Da sie nicht nur erste Leiterin des musealen August Macke Hauses, sondern auch langjährige Direktorin und Vorsitzende des Bonner Kunstvereins war, leitete Henning Boecker, jetzt 1. Vorsitzender des Vereins, das gesprochene Programm ein. Es gab nämlich auch die Dialoge der Performance-Künstlerin Ulrike Brand mit ihrem Cello, avantgardistische Beweise der Offenheit des Kunstvereins für das Ungewohnte, und eine fortlaufende Projektion mit Fotos der Verstorbenen.

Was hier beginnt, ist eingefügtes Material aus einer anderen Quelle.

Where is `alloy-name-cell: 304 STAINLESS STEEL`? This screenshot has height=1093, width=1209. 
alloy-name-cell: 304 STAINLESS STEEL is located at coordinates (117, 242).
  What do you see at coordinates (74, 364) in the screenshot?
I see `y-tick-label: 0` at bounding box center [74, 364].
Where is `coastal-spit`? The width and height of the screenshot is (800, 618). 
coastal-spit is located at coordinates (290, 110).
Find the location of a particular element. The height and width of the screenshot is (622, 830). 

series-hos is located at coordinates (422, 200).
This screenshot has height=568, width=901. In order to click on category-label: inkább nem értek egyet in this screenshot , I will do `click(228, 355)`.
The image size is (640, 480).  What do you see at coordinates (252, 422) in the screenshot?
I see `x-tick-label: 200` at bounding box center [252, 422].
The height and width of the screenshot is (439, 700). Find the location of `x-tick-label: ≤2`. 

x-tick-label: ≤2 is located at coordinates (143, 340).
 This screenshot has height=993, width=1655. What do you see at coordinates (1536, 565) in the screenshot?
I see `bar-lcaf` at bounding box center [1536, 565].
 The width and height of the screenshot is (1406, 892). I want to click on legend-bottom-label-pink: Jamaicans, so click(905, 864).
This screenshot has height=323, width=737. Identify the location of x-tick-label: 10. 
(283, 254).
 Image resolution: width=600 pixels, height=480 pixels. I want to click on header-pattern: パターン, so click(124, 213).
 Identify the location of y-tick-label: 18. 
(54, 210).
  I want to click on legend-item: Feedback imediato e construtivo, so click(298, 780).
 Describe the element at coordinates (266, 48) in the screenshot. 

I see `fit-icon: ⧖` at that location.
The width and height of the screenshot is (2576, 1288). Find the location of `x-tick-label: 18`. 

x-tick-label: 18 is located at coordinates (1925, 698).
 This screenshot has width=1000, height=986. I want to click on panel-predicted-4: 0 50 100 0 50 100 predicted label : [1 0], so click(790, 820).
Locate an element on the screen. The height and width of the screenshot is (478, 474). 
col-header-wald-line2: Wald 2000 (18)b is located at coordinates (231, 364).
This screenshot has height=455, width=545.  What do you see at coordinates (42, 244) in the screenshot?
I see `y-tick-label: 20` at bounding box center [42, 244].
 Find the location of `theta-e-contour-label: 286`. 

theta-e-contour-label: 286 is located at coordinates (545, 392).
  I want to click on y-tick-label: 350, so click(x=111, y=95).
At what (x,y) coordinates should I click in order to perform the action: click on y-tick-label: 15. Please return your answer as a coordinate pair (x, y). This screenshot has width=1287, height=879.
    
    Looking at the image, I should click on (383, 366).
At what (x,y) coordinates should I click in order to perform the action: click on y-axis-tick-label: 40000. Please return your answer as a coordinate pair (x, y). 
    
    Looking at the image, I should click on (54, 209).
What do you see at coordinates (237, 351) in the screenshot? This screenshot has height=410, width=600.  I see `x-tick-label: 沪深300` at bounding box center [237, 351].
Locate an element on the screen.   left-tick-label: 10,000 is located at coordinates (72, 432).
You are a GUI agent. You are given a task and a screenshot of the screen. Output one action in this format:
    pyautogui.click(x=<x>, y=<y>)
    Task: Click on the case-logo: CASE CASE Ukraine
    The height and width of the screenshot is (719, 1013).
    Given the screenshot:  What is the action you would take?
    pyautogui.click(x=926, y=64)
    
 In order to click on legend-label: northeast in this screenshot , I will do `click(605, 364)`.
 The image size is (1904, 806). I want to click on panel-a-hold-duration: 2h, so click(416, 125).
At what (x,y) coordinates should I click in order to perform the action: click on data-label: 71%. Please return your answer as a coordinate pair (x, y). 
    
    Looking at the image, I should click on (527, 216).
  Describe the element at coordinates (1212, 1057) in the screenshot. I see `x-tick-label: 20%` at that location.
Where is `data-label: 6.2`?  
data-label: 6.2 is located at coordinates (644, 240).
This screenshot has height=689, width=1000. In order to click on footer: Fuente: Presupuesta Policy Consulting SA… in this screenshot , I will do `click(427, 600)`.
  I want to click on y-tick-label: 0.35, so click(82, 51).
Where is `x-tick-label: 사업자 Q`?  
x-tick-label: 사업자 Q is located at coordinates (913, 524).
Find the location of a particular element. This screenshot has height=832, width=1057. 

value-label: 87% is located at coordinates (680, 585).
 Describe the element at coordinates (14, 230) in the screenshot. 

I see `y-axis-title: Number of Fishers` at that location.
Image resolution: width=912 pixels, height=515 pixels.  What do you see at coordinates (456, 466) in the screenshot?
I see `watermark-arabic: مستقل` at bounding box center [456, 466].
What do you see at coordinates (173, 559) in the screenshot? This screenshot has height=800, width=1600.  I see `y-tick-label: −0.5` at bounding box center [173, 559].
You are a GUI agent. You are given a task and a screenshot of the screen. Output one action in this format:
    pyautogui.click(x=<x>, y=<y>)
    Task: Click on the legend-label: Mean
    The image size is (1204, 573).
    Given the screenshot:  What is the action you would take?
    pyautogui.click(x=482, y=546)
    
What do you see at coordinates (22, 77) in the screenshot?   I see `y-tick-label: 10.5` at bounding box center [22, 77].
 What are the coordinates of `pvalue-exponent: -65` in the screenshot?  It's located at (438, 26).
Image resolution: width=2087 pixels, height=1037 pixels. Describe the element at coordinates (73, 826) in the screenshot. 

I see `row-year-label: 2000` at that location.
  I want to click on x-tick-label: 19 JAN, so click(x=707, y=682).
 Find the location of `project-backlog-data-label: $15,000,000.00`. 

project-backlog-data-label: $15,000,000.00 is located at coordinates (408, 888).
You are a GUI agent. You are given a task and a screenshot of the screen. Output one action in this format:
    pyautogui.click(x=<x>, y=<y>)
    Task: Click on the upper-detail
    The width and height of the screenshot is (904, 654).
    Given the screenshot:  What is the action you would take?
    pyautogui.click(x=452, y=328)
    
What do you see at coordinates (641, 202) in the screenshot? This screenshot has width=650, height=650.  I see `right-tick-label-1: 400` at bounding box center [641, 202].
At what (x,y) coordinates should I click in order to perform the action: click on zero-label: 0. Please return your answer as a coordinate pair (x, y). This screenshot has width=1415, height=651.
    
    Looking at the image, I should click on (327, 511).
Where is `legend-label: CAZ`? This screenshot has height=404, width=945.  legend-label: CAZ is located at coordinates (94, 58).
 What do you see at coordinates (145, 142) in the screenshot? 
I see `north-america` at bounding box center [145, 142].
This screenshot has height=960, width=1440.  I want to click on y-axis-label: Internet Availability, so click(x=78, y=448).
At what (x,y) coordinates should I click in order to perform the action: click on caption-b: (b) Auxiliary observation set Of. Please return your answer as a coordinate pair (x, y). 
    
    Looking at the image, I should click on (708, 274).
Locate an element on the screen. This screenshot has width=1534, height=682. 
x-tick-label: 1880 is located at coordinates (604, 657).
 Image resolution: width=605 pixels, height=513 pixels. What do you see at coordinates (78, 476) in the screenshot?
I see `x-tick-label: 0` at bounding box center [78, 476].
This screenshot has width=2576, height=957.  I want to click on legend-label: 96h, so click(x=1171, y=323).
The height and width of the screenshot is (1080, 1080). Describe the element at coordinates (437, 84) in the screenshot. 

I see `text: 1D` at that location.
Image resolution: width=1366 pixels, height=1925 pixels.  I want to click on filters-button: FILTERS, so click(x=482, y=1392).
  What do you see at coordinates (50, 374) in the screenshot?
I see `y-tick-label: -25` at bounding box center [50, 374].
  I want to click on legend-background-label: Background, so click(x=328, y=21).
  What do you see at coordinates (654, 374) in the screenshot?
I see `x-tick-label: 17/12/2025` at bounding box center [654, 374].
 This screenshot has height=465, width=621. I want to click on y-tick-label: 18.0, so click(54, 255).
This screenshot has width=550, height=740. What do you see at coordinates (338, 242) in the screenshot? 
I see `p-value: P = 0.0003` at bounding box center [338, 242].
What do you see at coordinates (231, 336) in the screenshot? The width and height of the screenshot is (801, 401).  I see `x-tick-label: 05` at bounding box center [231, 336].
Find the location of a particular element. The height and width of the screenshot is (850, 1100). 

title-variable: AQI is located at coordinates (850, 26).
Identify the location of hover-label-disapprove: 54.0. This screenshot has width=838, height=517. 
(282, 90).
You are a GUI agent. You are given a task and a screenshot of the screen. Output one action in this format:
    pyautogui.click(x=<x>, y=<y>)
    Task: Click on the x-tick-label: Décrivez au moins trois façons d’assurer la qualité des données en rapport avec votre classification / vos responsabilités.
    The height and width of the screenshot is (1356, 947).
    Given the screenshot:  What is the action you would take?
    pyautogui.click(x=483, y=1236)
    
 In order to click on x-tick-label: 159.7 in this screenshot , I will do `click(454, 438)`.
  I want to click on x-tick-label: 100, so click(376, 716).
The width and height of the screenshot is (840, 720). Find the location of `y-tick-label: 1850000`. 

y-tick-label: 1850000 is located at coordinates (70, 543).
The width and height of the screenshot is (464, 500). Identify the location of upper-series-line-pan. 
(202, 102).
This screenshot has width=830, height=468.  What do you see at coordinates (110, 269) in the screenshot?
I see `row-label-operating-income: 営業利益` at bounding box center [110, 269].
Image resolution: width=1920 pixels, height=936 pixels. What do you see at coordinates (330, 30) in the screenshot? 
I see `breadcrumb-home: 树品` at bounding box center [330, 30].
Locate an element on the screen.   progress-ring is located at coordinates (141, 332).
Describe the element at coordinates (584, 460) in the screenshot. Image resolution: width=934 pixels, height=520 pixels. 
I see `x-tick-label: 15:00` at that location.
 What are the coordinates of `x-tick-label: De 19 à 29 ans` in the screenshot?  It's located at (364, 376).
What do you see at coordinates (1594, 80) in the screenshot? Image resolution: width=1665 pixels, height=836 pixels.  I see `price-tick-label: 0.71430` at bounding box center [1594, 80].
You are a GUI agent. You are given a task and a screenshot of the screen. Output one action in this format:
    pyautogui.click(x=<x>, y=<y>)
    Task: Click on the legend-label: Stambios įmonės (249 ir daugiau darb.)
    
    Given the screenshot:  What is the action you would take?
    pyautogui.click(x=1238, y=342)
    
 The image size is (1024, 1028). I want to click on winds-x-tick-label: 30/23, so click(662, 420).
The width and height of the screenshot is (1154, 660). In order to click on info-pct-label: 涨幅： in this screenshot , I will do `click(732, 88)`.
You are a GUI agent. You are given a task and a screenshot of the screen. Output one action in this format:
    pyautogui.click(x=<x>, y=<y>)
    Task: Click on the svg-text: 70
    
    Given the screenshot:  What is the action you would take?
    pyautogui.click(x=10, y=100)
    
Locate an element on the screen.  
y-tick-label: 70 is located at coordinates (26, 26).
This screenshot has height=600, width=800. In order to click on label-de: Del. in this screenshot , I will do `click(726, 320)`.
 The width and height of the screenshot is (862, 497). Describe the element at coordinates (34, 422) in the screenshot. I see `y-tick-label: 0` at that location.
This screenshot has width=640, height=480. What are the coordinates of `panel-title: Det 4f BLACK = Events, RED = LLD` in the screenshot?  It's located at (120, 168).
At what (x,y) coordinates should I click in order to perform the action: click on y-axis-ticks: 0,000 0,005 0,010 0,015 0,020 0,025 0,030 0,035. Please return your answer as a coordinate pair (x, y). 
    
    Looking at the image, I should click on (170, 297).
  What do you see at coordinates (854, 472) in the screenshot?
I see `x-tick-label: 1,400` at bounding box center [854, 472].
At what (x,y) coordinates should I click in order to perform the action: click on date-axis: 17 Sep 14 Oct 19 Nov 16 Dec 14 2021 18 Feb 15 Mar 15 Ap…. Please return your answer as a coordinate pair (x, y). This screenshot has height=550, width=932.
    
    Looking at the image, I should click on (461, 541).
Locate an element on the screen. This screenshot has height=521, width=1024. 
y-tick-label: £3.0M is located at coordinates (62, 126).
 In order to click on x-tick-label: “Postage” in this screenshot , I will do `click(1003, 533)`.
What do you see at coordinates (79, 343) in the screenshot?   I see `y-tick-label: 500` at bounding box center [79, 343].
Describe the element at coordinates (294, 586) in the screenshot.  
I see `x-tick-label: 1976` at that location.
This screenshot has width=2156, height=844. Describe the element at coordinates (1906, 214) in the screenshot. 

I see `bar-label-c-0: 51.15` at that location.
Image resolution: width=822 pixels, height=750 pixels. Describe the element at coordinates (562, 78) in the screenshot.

Boecker verwies humorvoll auf die leeren Taschen der monumentalen Hosen, die die Amerikanerin Amanda Ross-Ho gegenwärtig im Kunstverein zeigt, als Sinnbild der klammen Kassen. Folgerichtig warb Michelle Cotton, Direktorin des Vereins mit „internationalem Ansehen“, um zahlende Mitglieder: „Schenken Sie, spenden Sie eine Mitgliedschaft!“ Immerhin sei Bonn durch den Kunstverein auch eine Stadt der zeitgenössischen Kunst.

Umstrittenes Engagement

Annelie Pohlen, ihre Vorgängerin im Amt von 1986 bis 2002, bekannte: „Erbe verpflichtet. Aber wozu?“ Margarethe Jochimsen agierte vorbildlich zukunftsgewandt, ihre Ausstellungsprojekte und ihr Engagement für Künstlerinnen waren wegweisend. Allerdings „wurde ihr anstrengendes Kunstverständnis in der Stadt nicht gern wahrgenommen“. Jochimsen zählte zu den Begründern der Arbeitsgemeinschaft deutscher Kunstvereine.

Der 1. Vorsitzende des Vereins August Macke Haus, Hermann Neusser, sprach von ihrer „unnachahmlichen Beharrlichkeit“, von ihrer Initiative zur Rettung des Macke Hauses, längst Zentrum der rheinischen Expressionismusforschung in Kooperation mit dem Kunsthistorischen Institut der Universität. Zahlreiche Ausstellungen, eine stattliche Schriftenreihe und Plakate zeugen davon.

Schließlich moderierte Carl Friedrich Schröer ein Künstlergespräch, das Timm Ulrichs mit witzig skurrilen Erinnerungen an seine Begegnungen mit Margarethe Jochimsen begann. Allerdings spielte er selbst – „Ich war auf dem Sprung zum Weltruhm ...“ – dabei doch die Hauptrolle. Ganz anders Ulrike Rosenbach: Sie teilte mit Jochimsen die „radikale gesellschaftspolitische Einstellung“ und behielt ihre „provokanten Ausstellungen“ über das Bild der Frau in der Kunst, doch auch ihre „unglaublich streitbare Dialogform“ in Erinnerung.

Mit Dankbarkeit und Humor

Leiko Ikemura fühlte sich vor allem zu Dank verpflichtet; für sie war Margarethe Jochimsen eine „warme Person“. Ikemura war mit einem kleinen Koffer nach Deutschland gekommen: „Ich bin da, weil sie damals die Türen aufgemacht hat.“ Thomas Virnich brachte wieder etwas Humor in die Reminiszenzen. „Ich sollte ein Klavier verpacken“, erzählte er, als er seine erste Einzelausstellung plante. Schröer nannte Virnich einen „Kunstvereinskünstler“, der hier seine Karriere begann.

Es wird bereits vielen Besuchern der Matinee mit dem Titel „Kunst ist sowieso immer ein Wagnis“ durch den Kopf gegangen sein, was Neusser ausgesprochen hatte: das Bedauern darüber, dass diese tüchtige Frau die Eröffnung des Museums August Macke Haus mit dem Erweiterungsbau nicht mehr erlebt.